Tasks to complete:
1. Reproduce the passage of the blog text below verbatim, between "Hey, remember these?" and "side to err on.", inclusive.
2. Answer the following questions using the blog text below.
(a) Who filed the New York case against the Trump family?
(b) On what date did the writer begin isolating?
(c) What did the writer's assistant do after contracting the virus?

Text segment:
Today's Video Link

I've become a big fan of Devin Stone, the "Legal Eagle" of YouTube who explains lawsuits and other legal matters in the news. In his latest post, he brings in an associate — "Spencer" — to explain the case in New York which the Attorney General there, Leitia James, has filed against the Trump family. It's a little over a half-hour but I found it enlightening.

I have friends who believe Trump will never get convicted or pay any serious price for breaking the law. That's what they once said about Al Capone…

Dispatches From the Fortress – Day 946

Hey, remember these? On March 11 of 2020, I began more-or-less isolating myself so I wouldn't get that "coronavirus" thing that we were all hearing about. In hindsight, I was probably a bit more cautious than I needed to be…but only a bit. And if you're going to err, that's the side to err on.

It wasn't that huge a hardship, at least for a guy like me who works from home and needs to be alone a fair amount of the week. I switched from going to the market or restaurants to having food and supplies delivered and that's worked out so well that I'll keep doing it even when the chances of catching this week's variant are down to zero. My cleaning lady, my assistant and my lady friend all agreed to be super-cautious so as not to infect one another…and when my assistant did get it, she isolated until negative.

Exercise data:
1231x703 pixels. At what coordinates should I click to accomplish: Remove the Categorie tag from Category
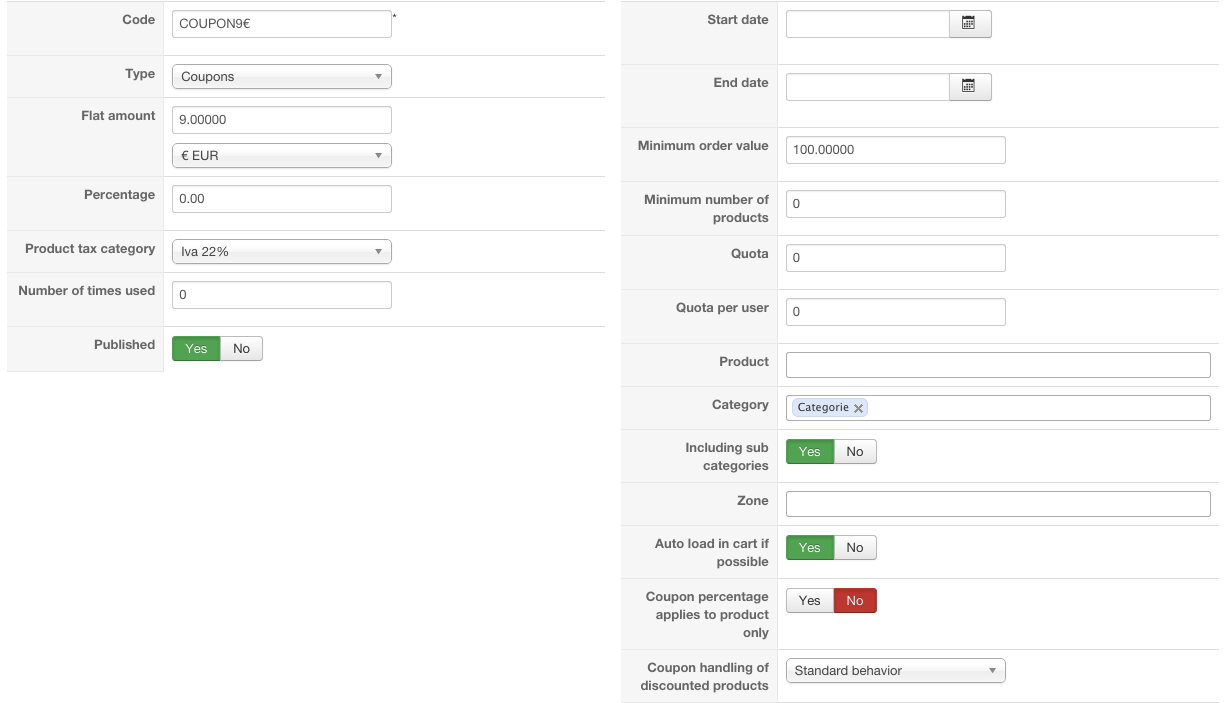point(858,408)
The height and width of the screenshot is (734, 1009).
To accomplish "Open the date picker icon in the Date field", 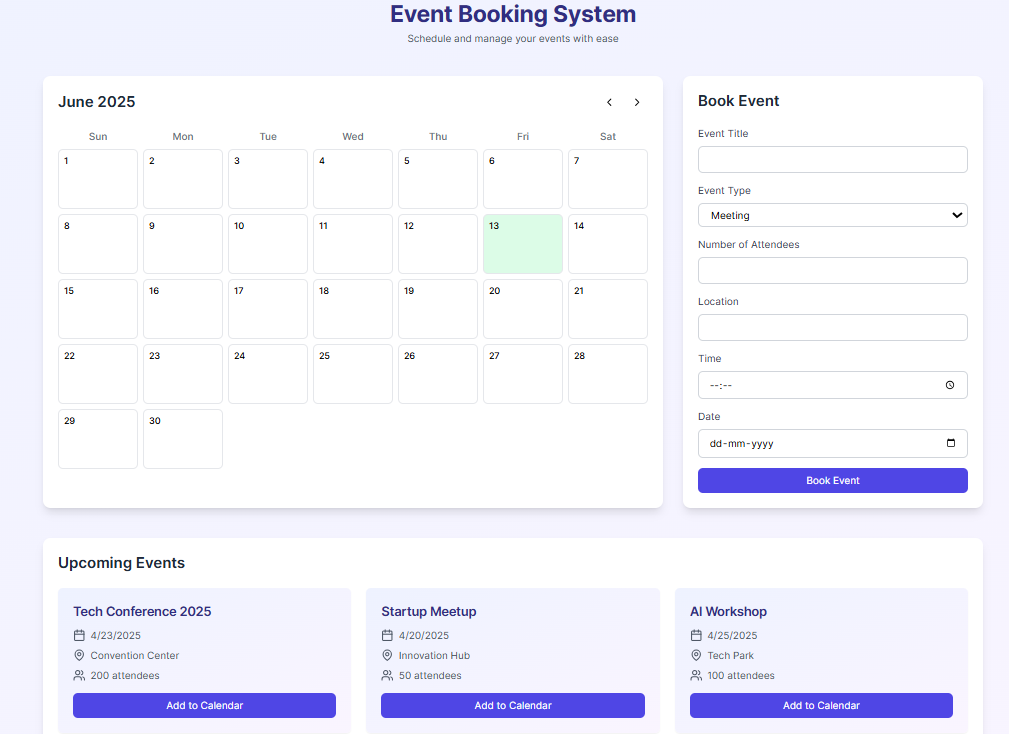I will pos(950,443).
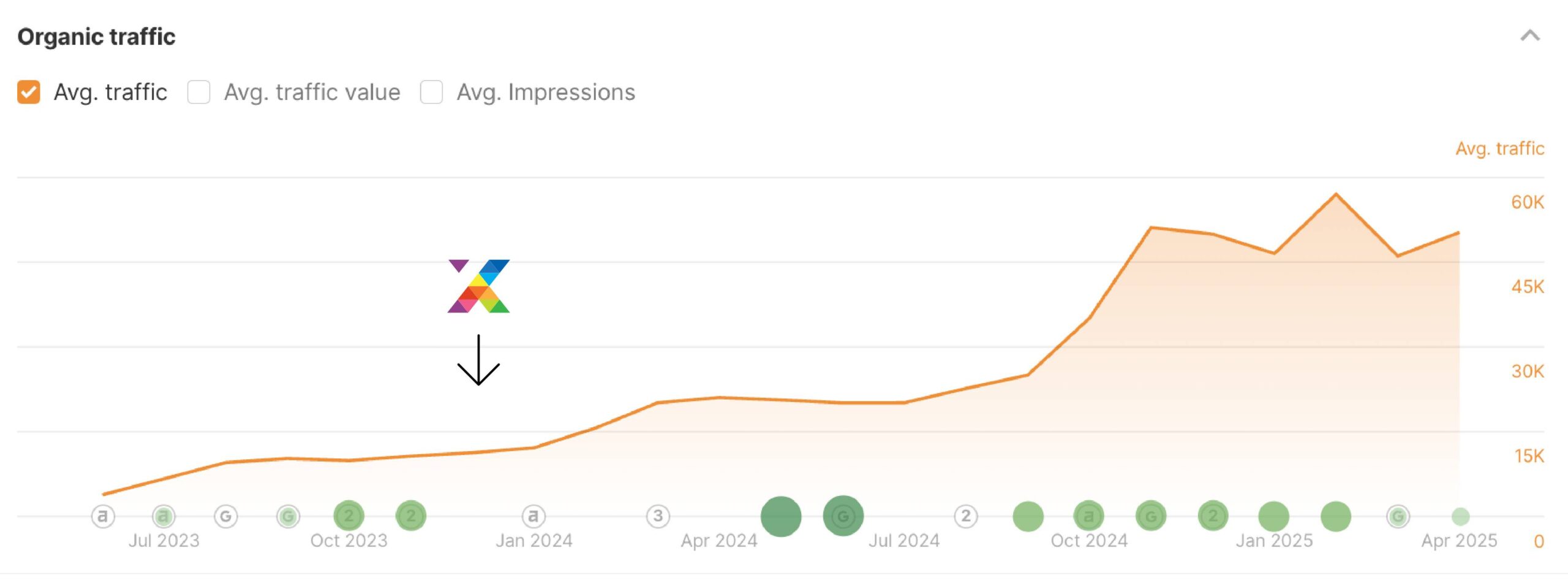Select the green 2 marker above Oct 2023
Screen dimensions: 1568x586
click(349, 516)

Results for each task:
1.
Hey, remember these? On March 11 of 2020, I began more-or-less isolating myself so I wouldn't get that "coronavirus" thing that we were all hearing about. In hindsight, I was probably a bit more cautious than I needed to be…but only a bit. And if you're going to err, that's the side to err on.

2.
(a) Leitia James, the Attorney General of New York.
(b) March 11, 2020.
(c) She isolated until she tested negative.